### CHALLENGES
(a) Write out, word for word, the passage of the post on temperature trends in R that begins at the words "These functions include" and stops after "in this post.".
(b) In the post on temperature trends in R, which EnvStats function computes seasonal trends?
(c) Continue the post on temperature trends in R from where it stops.

### PAGE
-----

7 min read

Compute the annual trend in temperature in R with EnvStats

Introduction

Often in environmental studies we are interested in assessing the presence or absence of a long term trend. A widely applied is a parametric test for trend, which involves fitting a linear model that includes some measure of time as one of the predictor variables, and possibly allowing for serially correlated errors in the model. Instead of fitting the data to time series parametric test, Stephen Millard bundles several functions in EnvStats package that are non–parametric and agnostic in dealing with trend (Millard 2013).

These functions include kendallTrendTest()for computing annual trend and kendallSeasonalTrendTest() for computing the seasonal trends. One advantage of these tools is that are non-parametric test—trend test that does not assume normally distributed errors. In this post I will illustrate how to use these tools to assess the annual rate of change in temperature and precipitation for selected stations within the Zambezi river catchment.

Before we proceed, we need to load some packages that we are going to use in this post.

library(EnvStats) 
require(tidyverse)
require(magrittr)

-----

### COLLECTED MATERIAL

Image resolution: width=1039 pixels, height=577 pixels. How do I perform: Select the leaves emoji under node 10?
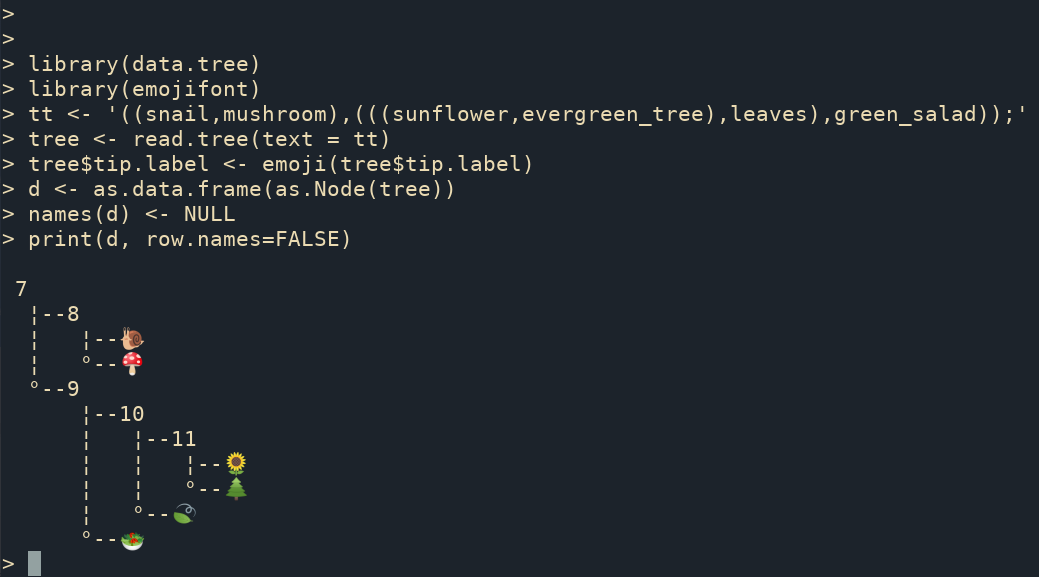point(184,514)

-----

### EXPECTED OUTPUTS
(a)
These functions include kendallTrendTest()for computing annual trend and kendallSeasonalTrendTest() for computing the seasonal trends. One advantage of these tools is that are non-parametric test—trend test that does not assume normally distributed errors. In this post I will illustrate how to use these tools to assess the annual rate of change in temperature and precipitation for selected stations within the Zambezi river catchment.

Before we proceed, we need to load some packages that we are going to use in this post.

(b) kendallSeasonalTrendTest()

(c)
Data

We use maximum temperature data collected from ten sites in Zambezi River Basin between 1980 and 2015. The data is already processed and organized in long form to make it easy to manipulate and plotting in R. We can import the dataset using a read_csv function from readr package (Wickham, Hester, and Francois 2017)

data = read_csv("data/TmaxIndexed.csv")
data %>% 
  # sample_n(10) %>% 
  glimpse()
FALSE Rows: 3,253
FALSE Columns: 4
FALSE $ Site  <chr> "Mongu", "Mongu", "Mongu", "Mongu", "Mongu", "Mongu", "Mongu"...
FALSE $ Year  <dbl> 1986, 1987, 1988, 1989, 1990, 1991, 1992, 1993, 1994, 1995, 1...
FALSE $ Month <chr> "Jan", "Jan", "Jan", "Jan", "Jan", "Jan", "Jan", "Jan", "Jan"...
FALSE $ Tem   <dbl> 29.0, 30.6, 29.9, 28.4, 28.6, 28.7, 30.5, 29.1, 28.9, 32.4, 3...

We notice that the dataset contains four columns and 3235 observations. The columns include the site, year of and month of observation and temperature value. We notice that months are character, because we need to make a date from year and month, we first create a new column for day and then convert the character months into integer using the case_when function. We then create a date variables from day, mnth and year columns with make_date function from lubridate package (Grolemund and Wickham 2011). Notice that janitor::clean_names() was used to make columns names with lowercase (Firke 2020).

data = data %>% 
  janitor::clean_names()%>%
  rename(data = 4) %>% 
  mutate(variable = "tmax", 
         day = 15, 
         months = case_when(month == "Jan"~1, month == "Feb"~2,month == "Mar"~3,month == "Apr"~4,
                            month == "May"~5,month == "Jun"~6,month == "Jul"~7,month == "Aug"~8,
                            month == "Sep"~9,month == "Oct"~10,month == "Nov"~11,month == "Dec"~12),
         date = lubridate::make_date(year = year, month = months, day = day)) %>% 
  select(site, date,month, year, variable, data)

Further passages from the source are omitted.